ただ、ユーザーが自分で変更できてしまうユーザーアイコンをファイルキャッシュを実装するとそれをリフレッシュするトリガーを考える必要があり、そのトリガーはアプリの見た目側にたくす場合もあります(具体的には設定画面にボタンを置いてキャッシュ削除とかね)。そのため誰が見た目側についての決断をするのかというのを知らない状態で複数の選択肢の中でそれをやっていくのは時間がなかったため、ファイルキャッシュというもの自体をPull Requestしませんでした。
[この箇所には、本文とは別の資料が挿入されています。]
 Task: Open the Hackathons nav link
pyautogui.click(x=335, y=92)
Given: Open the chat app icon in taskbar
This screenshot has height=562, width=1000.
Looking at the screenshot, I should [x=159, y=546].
来年は時間があればつまりUIに依存しない方法は少なくてもやれるかなと思います。

モジュールをFeatureごとにはせずDomainごとにしたかった

元のコードではTimetableモジュールとTimetableDetailのモジュールが別モジュールになっていましたが、私ならそれらは1つのモジュールにします。なぜなら、それらはTimetableというドメインの一機能でありただの見た目の違いでしかないと感じるからです。また、単純にそれらはお互いに画面遷移しあってもおかしくないはずで、言い換えるとお互いが依存していても問題ないと考えます。別モジュールである場合というのは相互に依存することができなくなるわけで、もし画面遷移が発生するなら別モジュール通しが遷移できるように、やり方を工夫することになります。そのように、やり方を変えたり工夫しないといけないという縛りが発生することは選択肢を狭めるということであり、それは私だったらメリットを文章化できていないのなら実現の選択肢を狭めたいとは思いません。

そもそもあくまで私の設計についての考えですが、Module(Swift Package的にいうとTarget)をFeature(もしくはReducer)ごとに分割するのは早すぎる最適化でありメリットよりもデメリットのほうが大きいと感じています。「後から細かく分離することが難しいから先に細かく分離しなければいけない」というその考えはYAGNIでもあると思います。後から細かく分離することが難しいなら、それはドメインが共通しており分離する必要がないものかもしれません。

もし私が機能面でのモジュール分割をやるのであれば、それはドメインを分割し影響範囲を抑えるというメリットを重要視する場合です。たとえばTimetableモジュールとSettingモジュールは分割します。

その他よくわかってないこと

KMP自体についてあまりよくわからなかったのですが、メモっておきます

2回ビルドすると成功することがある

記憶違いかもしれませんが、1回ビルドするとビルドエラーで2回目に成功することがありました(プレビューも2回目に成功)。これはObjective-CとSwift混在のプロジェクトで昔見た記憶があります。何かそこら辺の連携の設計がうまくいってない気がします。

おわりに

DroidKaigi 2024の公式iOSアプリのGitHub公開は、プラットフォームを超えた開発者間の協力とより良い体験を提供するという感じが良かったです。KMPを使うことでどうなるのかもなんとなくわかりました。この取り組みに参加することで、たぶんみなさんも技術コミュニティへの貢献を実感することができるんじゃないかと思います。来年もDroidKaigiのiOSアプリが公開されるといいですね。